Published in final edited form as: J Immunol. 2012 Nov 19;189(12):5965–5975. doi: 10.4049/jimmunol.1201437

Figure 3. Antagomir knock-down of miR-451 expression does not alter dendritic cell antigen presentation.

Figure 3

(A) FITC-labeled microRNA antagomirs were delivered to splenic dendritic cells by nucleofection and their uptake was assessed by flow cytometry after 24 h of culture (filled histogram) relative to mock-treated cells (unfilled histogram). Data are representative of 3 independent experiments. (B) miR-451 antagomir or control antagomir were delivered to splenic dendritic cells by nucleofection.
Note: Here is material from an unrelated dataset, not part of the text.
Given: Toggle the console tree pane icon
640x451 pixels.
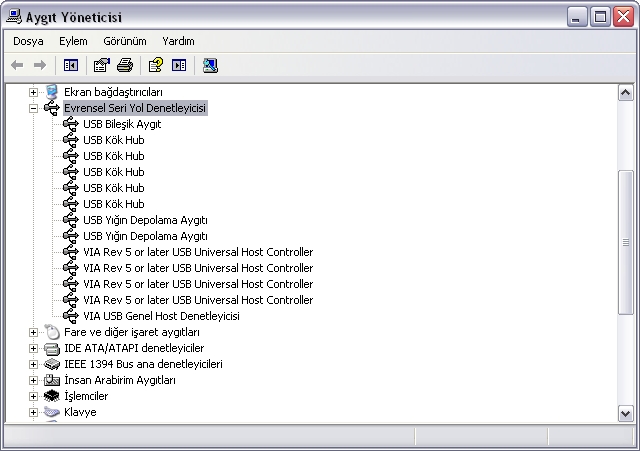Looking at the screenshot, I should coord(71,65).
RNA was isolated immediately following nucleofection, allowing insufficient time for the antagomir to interact specifically with target miRNA in order to assess whether the presence of antagomirs inhibit the qRT-PCR reaction (0 h). Cells were also cultured for 21 h prior to RNA isolation, which allowed for time for specific miRNA-antagomir interactions (21 h). Quantitative RT-PCR was performed and miR-451 expression levels are shown relative to sno202 expression levels. ND = not detected as below the detection limit of the assay. Data are representative of ≥ 3 independent experiments. (C) Cells were nucleofected with either control antagomir, antagomir specific for miR-685, or untreated, then cultured for 21 h. miR-451 expression levels were quantified by qRT-PCR as described in B, normalized to sno202 expression levels and shown relative to cells that did not undergo nucleofection. Means ± SEM are shown for 3 independent experiments. (D) Splenic dendritic cells from wild type or miR-451null mice or wild type cells treated with antagomirs were infected with influenza for 24 h. Cell activation was assessed by staining for surface expression of MHCII or CD80 and overlay plots are shown for cells with normal (dark line) or reduced (light line) miR-451 expression. Data are representative of 3 independent experiments. (E) Splenic dendritic cells were isolated from WT or miR-451null mice and wild type cells treated with miR-451 antagomir or control antagomir where indicated. Dendritic cells were infected with influenza, pulsed with ova peptide SIINFEKL, and cultured with CD8+ OT-1 T cells for 3 days. IFN-γ was measured in the supernatants of three biological replicates and the means ± SEM are shown. *p<0.05.